▼

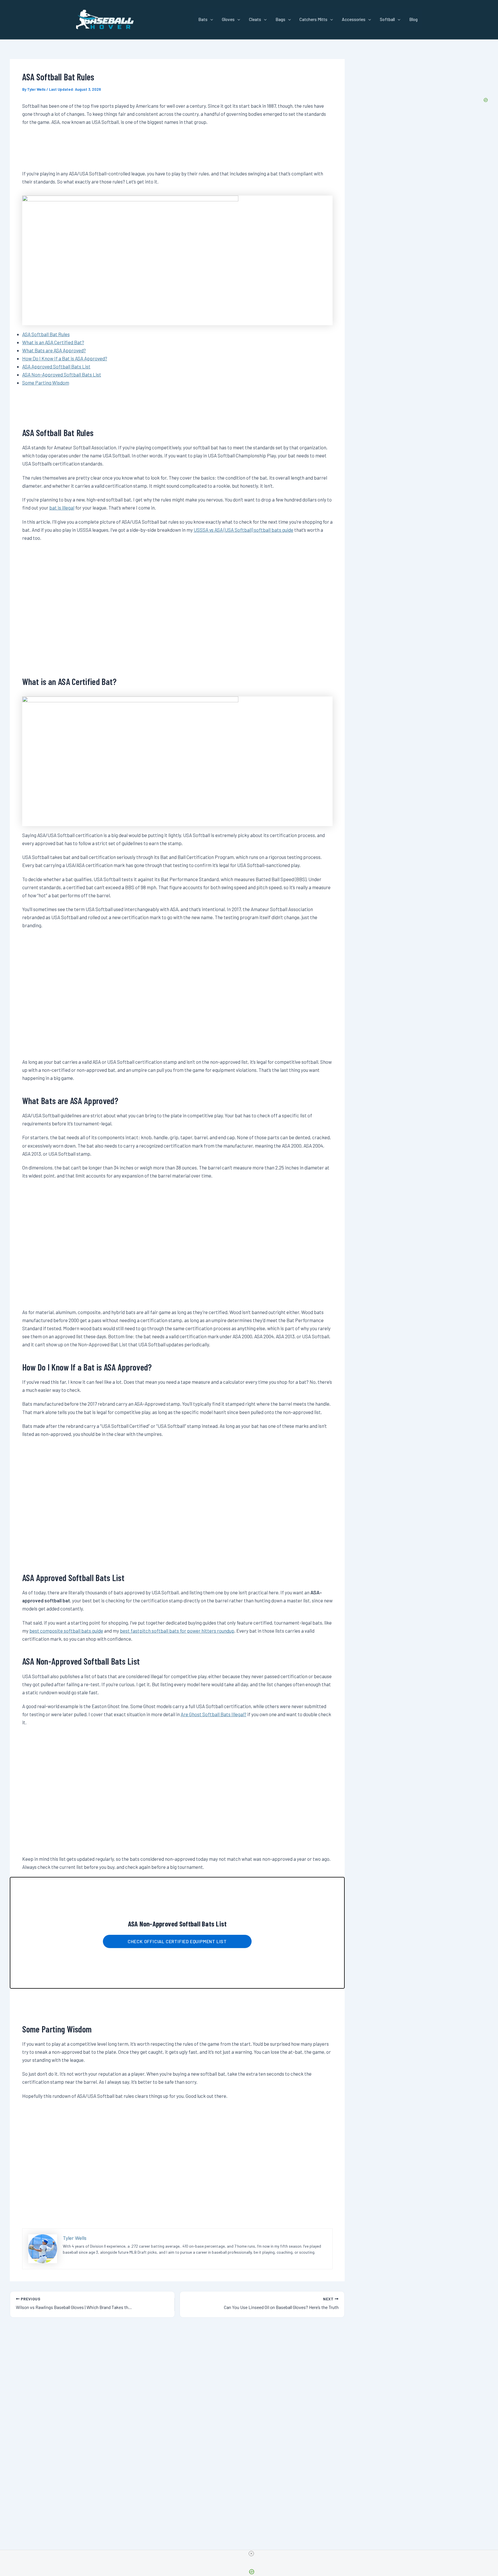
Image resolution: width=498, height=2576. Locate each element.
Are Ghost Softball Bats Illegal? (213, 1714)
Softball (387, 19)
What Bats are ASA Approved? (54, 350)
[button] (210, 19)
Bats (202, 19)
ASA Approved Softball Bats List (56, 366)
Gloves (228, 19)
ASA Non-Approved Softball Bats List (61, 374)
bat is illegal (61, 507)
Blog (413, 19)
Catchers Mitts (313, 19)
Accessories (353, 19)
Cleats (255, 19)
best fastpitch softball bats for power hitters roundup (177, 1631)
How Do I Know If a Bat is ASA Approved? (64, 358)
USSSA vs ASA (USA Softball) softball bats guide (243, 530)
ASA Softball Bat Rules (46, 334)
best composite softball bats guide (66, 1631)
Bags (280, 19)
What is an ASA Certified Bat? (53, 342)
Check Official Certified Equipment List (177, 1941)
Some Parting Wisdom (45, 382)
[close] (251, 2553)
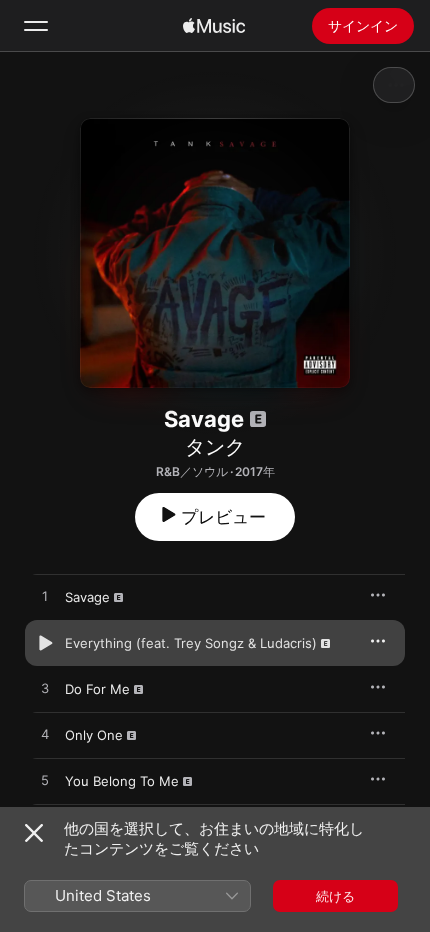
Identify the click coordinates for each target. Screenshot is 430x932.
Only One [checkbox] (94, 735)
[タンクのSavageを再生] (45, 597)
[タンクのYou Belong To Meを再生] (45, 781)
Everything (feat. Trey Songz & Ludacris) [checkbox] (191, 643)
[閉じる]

▲
▼

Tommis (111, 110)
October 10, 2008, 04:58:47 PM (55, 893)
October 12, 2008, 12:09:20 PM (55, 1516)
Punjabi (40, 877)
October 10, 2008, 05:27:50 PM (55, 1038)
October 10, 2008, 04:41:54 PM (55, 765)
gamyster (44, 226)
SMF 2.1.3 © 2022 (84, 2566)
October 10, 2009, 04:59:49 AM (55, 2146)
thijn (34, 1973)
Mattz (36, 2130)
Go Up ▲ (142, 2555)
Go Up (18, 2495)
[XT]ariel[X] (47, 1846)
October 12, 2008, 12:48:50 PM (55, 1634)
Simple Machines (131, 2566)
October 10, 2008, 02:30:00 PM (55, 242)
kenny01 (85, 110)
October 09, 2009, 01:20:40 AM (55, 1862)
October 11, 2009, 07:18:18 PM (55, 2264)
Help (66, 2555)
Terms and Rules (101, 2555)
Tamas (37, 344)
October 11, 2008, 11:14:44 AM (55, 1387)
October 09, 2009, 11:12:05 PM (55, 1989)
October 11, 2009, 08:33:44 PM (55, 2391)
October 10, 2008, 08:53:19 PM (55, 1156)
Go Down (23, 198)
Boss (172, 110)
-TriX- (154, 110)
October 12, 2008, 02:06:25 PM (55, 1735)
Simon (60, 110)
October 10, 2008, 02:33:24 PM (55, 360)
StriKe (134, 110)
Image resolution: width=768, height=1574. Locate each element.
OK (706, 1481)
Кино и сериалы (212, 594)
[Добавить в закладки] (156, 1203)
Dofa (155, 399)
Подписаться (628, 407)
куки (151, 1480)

▲

TASK REQUIREMENTS -> Using the records above, copy word for word the line with "gamyster (44, 226)", the line with "kenny01 (85, 110)", and every line between them.

FINISHED EXERCISE ->
gamyster (44, 226)
SMF 2.1.3 © 2022 (84, 2566)
October 10, 2009, 04:59:49 AM (55, 2146)
thijn (34, 1973)
Mattz (36, 2130)
Go Up ▲ (142, 2555)
Go Up (18, 2495)
[XT]ariel[X] (47, 1846)
October 12, 2008, 12:48:50 PM (55, 1634)
Simple Machines (131, 2566)
October 10, 2008, 02:30:00 PM (55, 242)
kenny01 (85, 110)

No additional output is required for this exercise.